5 lesson’s that can be learned from its enduring success
It is the rare campaign that lasts three years. Few continue to engage and inspire audiences after 10, and even fewer have spanned two full decades. So what’s the key to creating a sustainable, global, market-moving campaign?
When Mastercard put its account up for bid in 1997, they were committed to picking the agency whose creative idea would outperform all others. But while the “Priceless” campaign concept performed incredibly well qualitatively in focus groups around the globe, it continued to come up short against another campaign under consideration.
At the time, shifting focus from the tangible to the experiences money cannot buy was bold and contrarian for the category. And we were tapping into something so subtle, no quantitative measures could reflect then. In the end, marketing wisdom prevailed. Mastercard went with its gut and chose “Priceless.”
When I came onboard four years ago, “Priceless” was still a strong campaign. However, the world has completely transformed since the time it was created. With digital technologies and social media, there are so many more ways to not only reach people, but, even more importantly, to engage, enable and inspire them to action. With this unprecedented opportunity, we decided to transform this now iconic advertising campaign into a more comprehensive marketing platform—one that went beyond celebrating moments to creating experiences. And so we began to move “Priceless” into people’s lives.
The impact has been profound, and our brand metrics continue to strengthen. When I look at this two-decade campaign, I see many lessons that can be learned, but here are my top five takeaways:
Find your truth
The most compelling reason “Priceless” has endured so long is that it is tapping into a universal human truth: experiences matter more than things. This truth, in spite of tectonic changes in the consumer landscape, remains equally relevant today. Once you find your truth, the key is to adapt the manifestation appropriately to the current environment. With “Priceless,” we did not change our guiding truth. Rather, we evolved our execution, and started to enable real-life experiences for people. We refer to this as our transformation from storytelling to storymaking.

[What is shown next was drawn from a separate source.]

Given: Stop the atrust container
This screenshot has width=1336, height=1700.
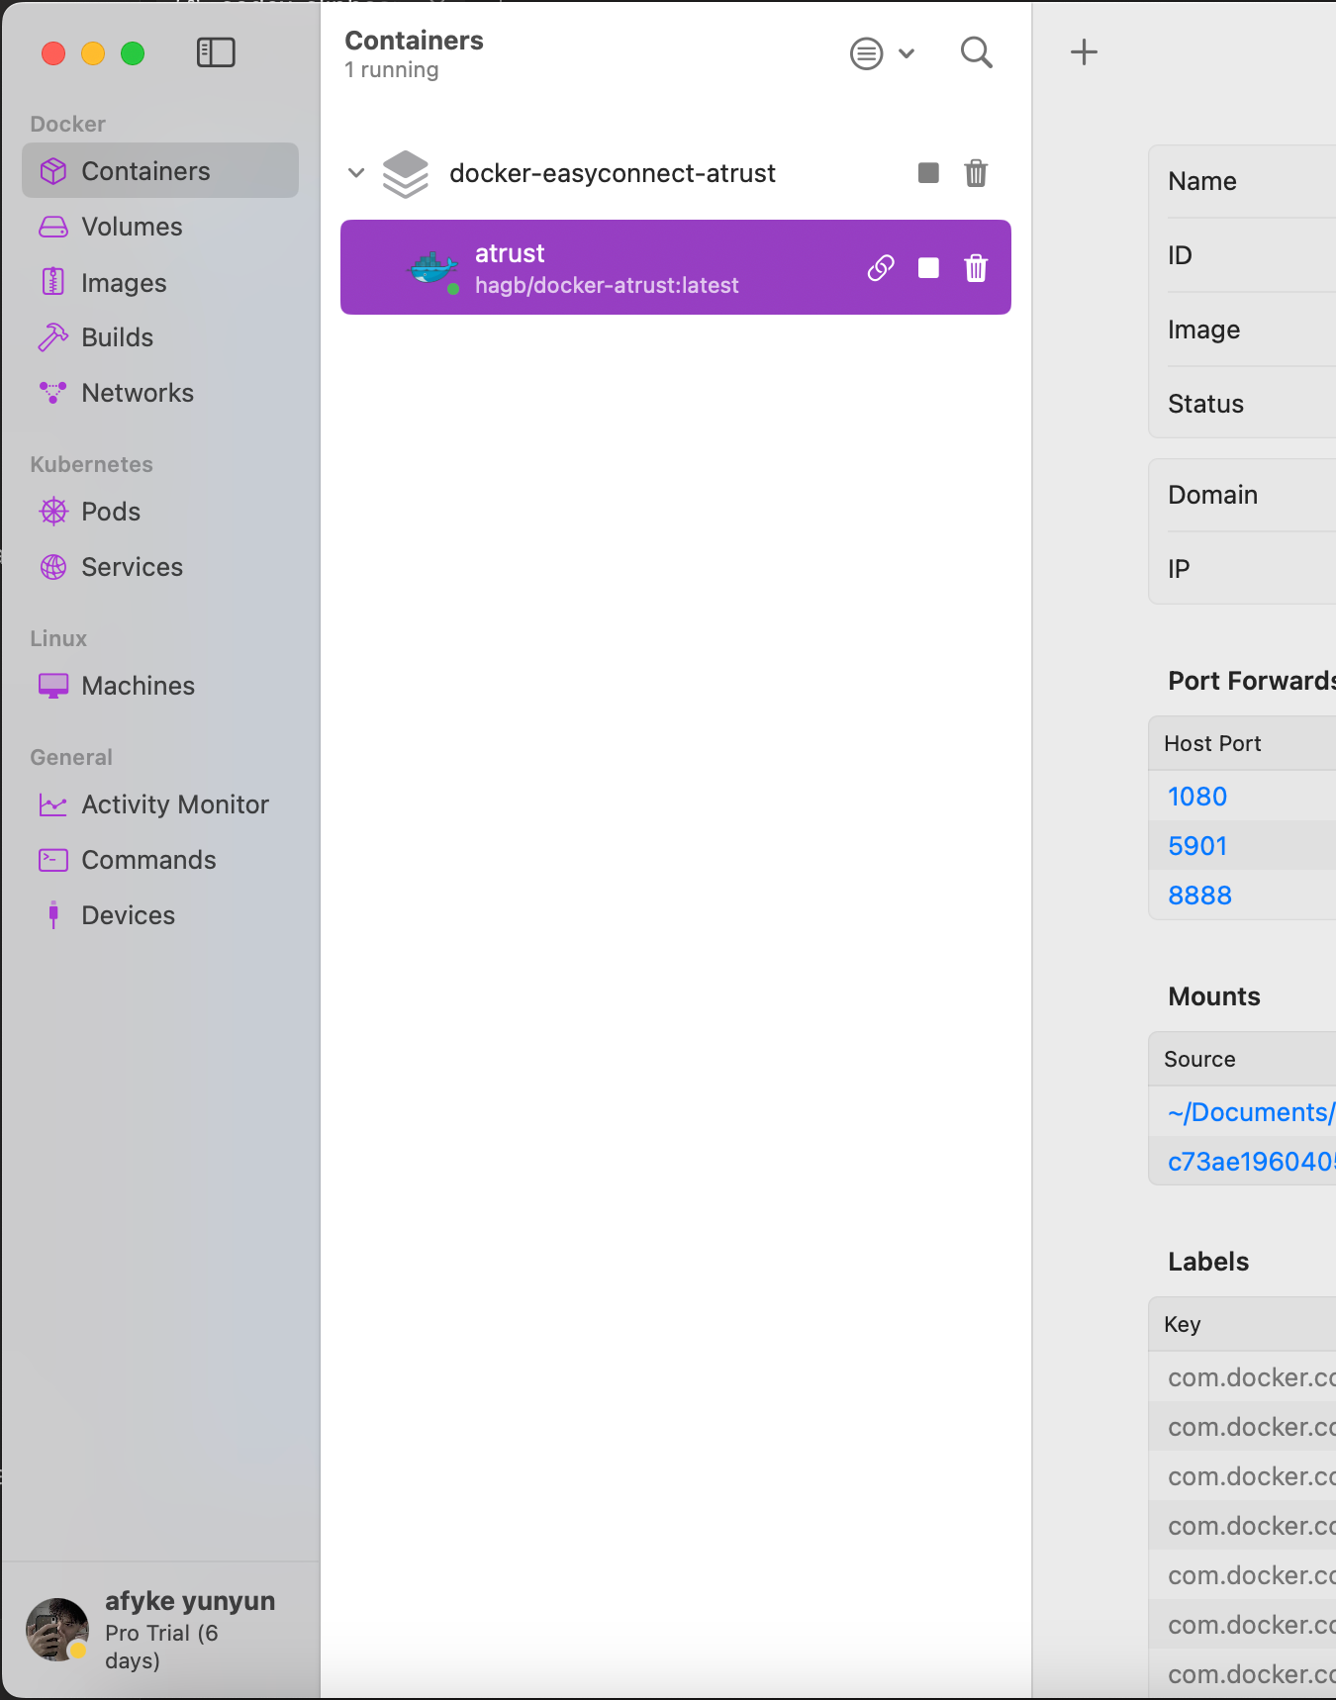Looking at the screenshot, I should pyautogui.click(x=928, y=268).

Understand your brand purpose
Our brand promise is to connect people to priceless possibilities. People don’t wake up thinking about making a payment transaction, but they do get excited about going to a concert, buying the perfect holiday dress or going to dinner with family and friends. Our role in marketing is to be a force multiplier for our business and demonstrate how Mastercard can help make life experiences even more special. This has to be done in a consistent and authentic way. We do this by organizing our efforts around consumer passions including sports, music, travel and social good. This focused approach allows us to show up in areas that are important to people in a connected, authentic way.
Appreciate the value in legacy
Many times marketers may get bored with their campaigns. But they shouldn’t be in a hurry to change. A campaign needs to sink into the hearts and minds of consumers to really endure. We used to have 168 marketing programs and spent money across all of them, but we recognized that our efforts would be more powerful by connecting them through a compelling set of pillars: Priceless Cities, Priceless Surprises, Priceless Causes and Priceless Specials. Today “Priceless” has run in 54 languages in 113 countries. Honing our focus has helped ensure the platform’s longevity and success.
Listen to the consumer
Ad blockers and ad-free subscriptions have totally changed the game for marketers. More than 600 million devices now have preinstalled ad-blocks. Netflix has over 100 million subscribers. Consumers are clearly telling marketers they want uninterrupted experiences and view advertisements as an annoyance. They are telling us with their actions by actively installing ad blockers and even paying for ad-free content. Therefore, we must find additional ways to break through. For us, it’s delivering and enabling experiences through “Priceless” platforms, and now consumers are becoming our brand ambassadors by sharing their stories and moments over social media.
Align marketing KPIs to business objectives
There are marketing KPIs and there are business metrics. The two cannot be mutually exclusive. Marketers need to clearly connect the dots and demonstrate how campaigns are contributing to business success. By consistently demonstrating this value, we’ve been able to secure continued investment, enabling the “Priceless” platform to continue year after year. I can’t wait to start the next 20.